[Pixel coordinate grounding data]

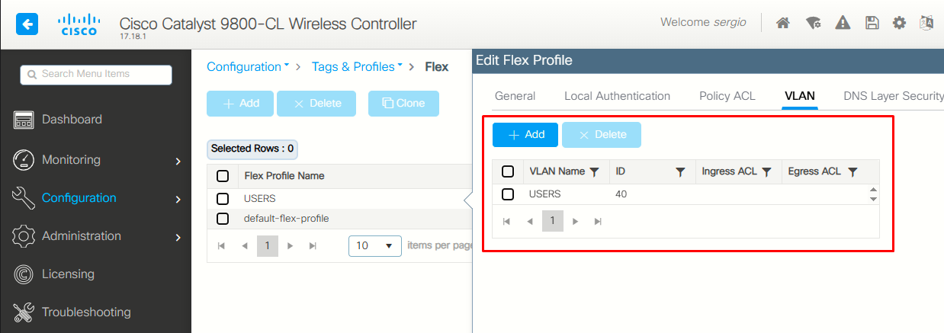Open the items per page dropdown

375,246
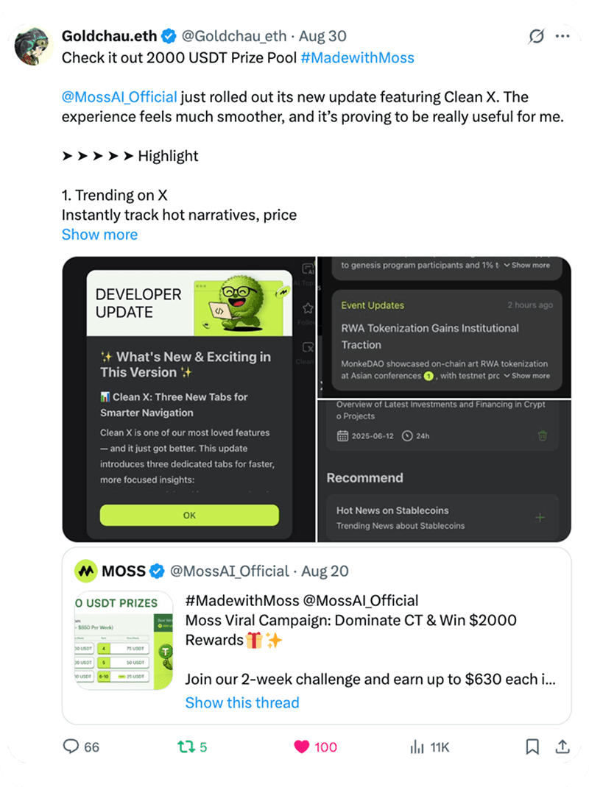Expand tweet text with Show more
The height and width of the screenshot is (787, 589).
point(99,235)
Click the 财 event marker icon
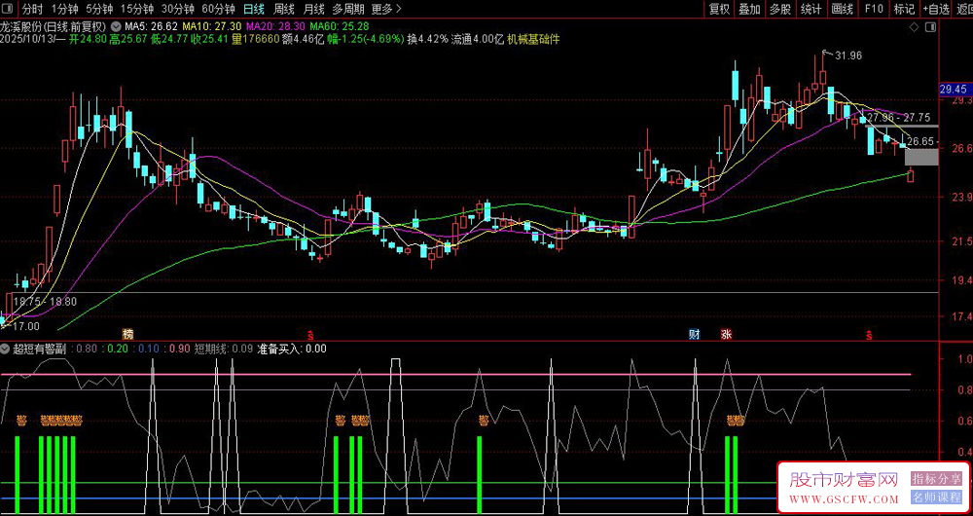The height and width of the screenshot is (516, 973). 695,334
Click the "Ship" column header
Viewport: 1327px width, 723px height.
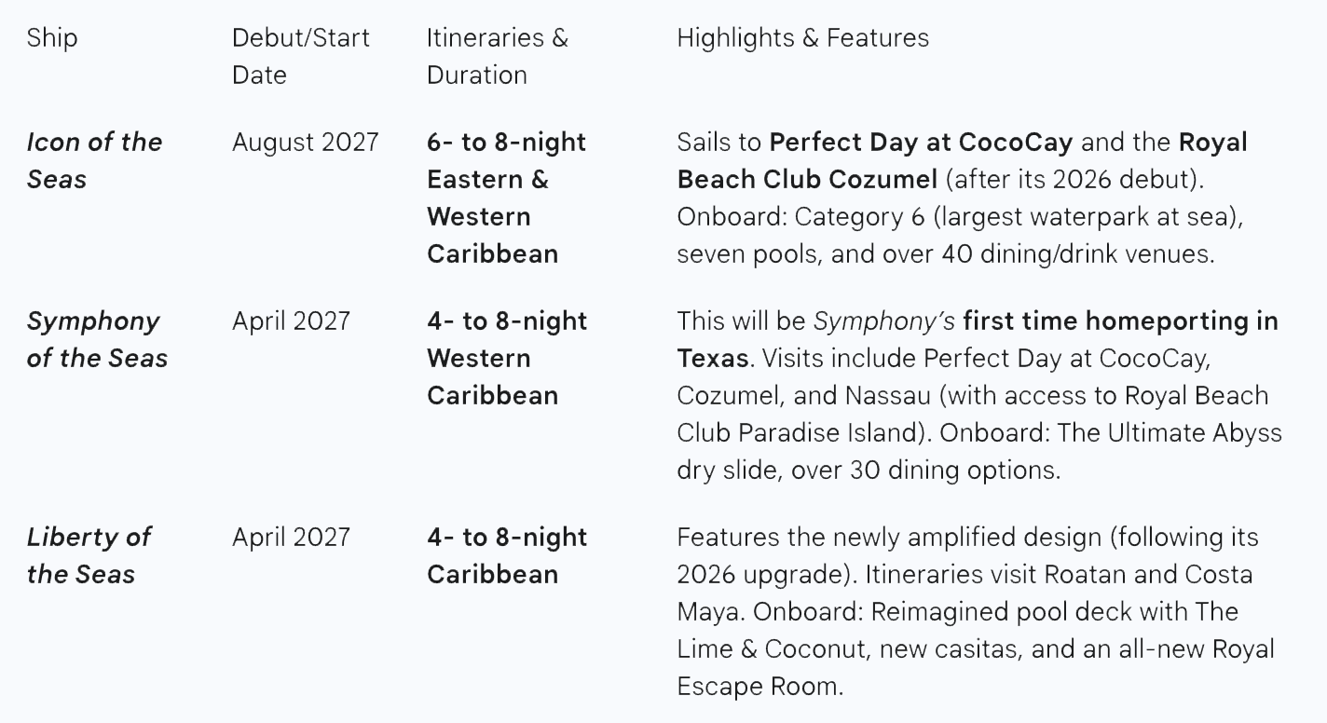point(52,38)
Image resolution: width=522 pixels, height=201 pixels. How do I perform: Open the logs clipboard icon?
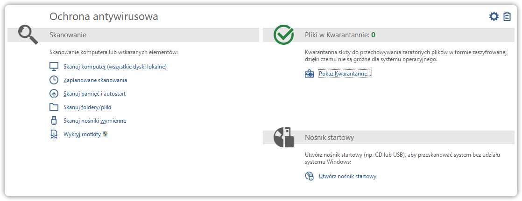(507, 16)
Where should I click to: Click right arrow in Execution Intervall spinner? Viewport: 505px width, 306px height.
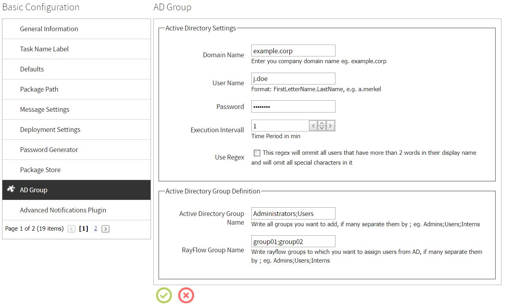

(Work request) Starting at the line that contains "Click the 财 event marker icon", write out every line through the end of the entries above exactly, and omit the pictures.

(Response to this task)
Click the 财 event marker icon
The height and width of the screenshot is (516, 973). 695,334
Click the "Ship" column header
Viewport: 1327px width, 723px height.
point(52,38)
Image resolution: width=522 pixels, height=201 pixels. How do I perform: Open the logs clipboard icon?
(507, 16)
Where should I click to: Click right arrow in Execution Intervall spinner? Viewport: 505px width, 306px height.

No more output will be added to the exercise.